Other studies have been even less promising. A study in China found that hydroxychloroquine was no better than standard medical treatments without the drug. This study was also small, 30 patients, but the treatment was randomized. Another study in France among 11 patients found that hydroxychloroquine was ineffective at best, with one patient dying, two transferred to an intensive care unit, and one patient who experienced a dangerous heart problem and had the hydroxychloroquine treatment stopped early.

In Sweden, some hospitals have stopped offering the drug after some patients reported seizures and blurred vision.

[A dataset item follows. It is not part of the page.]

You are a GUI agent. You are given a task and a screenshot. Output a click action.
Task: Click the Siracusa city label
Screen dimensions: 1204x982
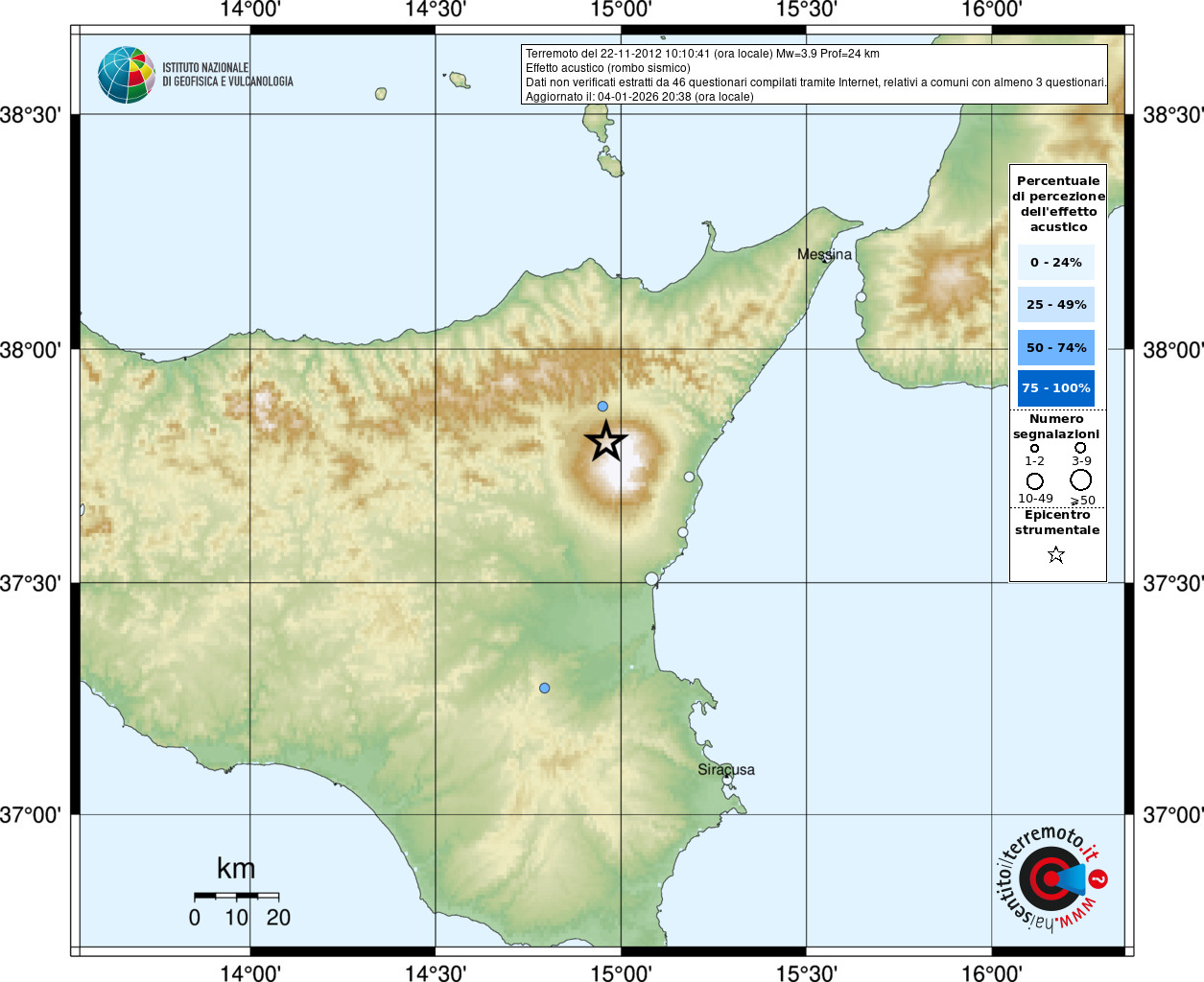point(726,769)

The listed side effects of hydroxychloroquine are long and well-known. The Food and Drug Administration (FDA) has reported problems like irreversible retinal damage, cardiac arrhythmias, muscle weakness, and a severe drop in blood sugar. There are psychiatric effects as well, including insomnia, nightmares, hallucinations, and suicidal ideation. The drug can also have harmful interactions with medicines used to treat diabetes, epilepsy, and heart problems.

These side effects are a big reason why the World Health Organization no longer recommends hydroxychloroquine as the routine treatment for malaria.

Some health workers have been hoarding hydroxychloroquine as a means to ward off the illness. Several patients who need the drug for approved uses have reported trouble getting their prescriptions filled. But there’s no evidence that the drug works as a prophylactic for Covid-19.

Some of the rules for drugs like hydroxychloroquine have now been relaxed to allow doctors to experiment with treatments for patients in dire need during the pandemic.

The FDA has granted emergency use authorization of hydroxychloroquine and chloroquine to fight Covid-19. But expanding the use of these drugs to sick but not critical patients still warrants further testing due to the potential side effects.

High blood pressure and diabetes, for example, already make the infected more likely to suffer severely from Covid-19. So a treatment like hydroxychloroquine could worsen those underlying conditions, or could result in a dangerous interaction with the medicines used to treat those conditions.

More than 50 clinical trials for the drug are now planned or underway around the world. But while randomized controlled trials do help health workers figure out how to safely deploy drugs, they don’t guarantee the drug will work for everyone, nor will they eliminate risks completely.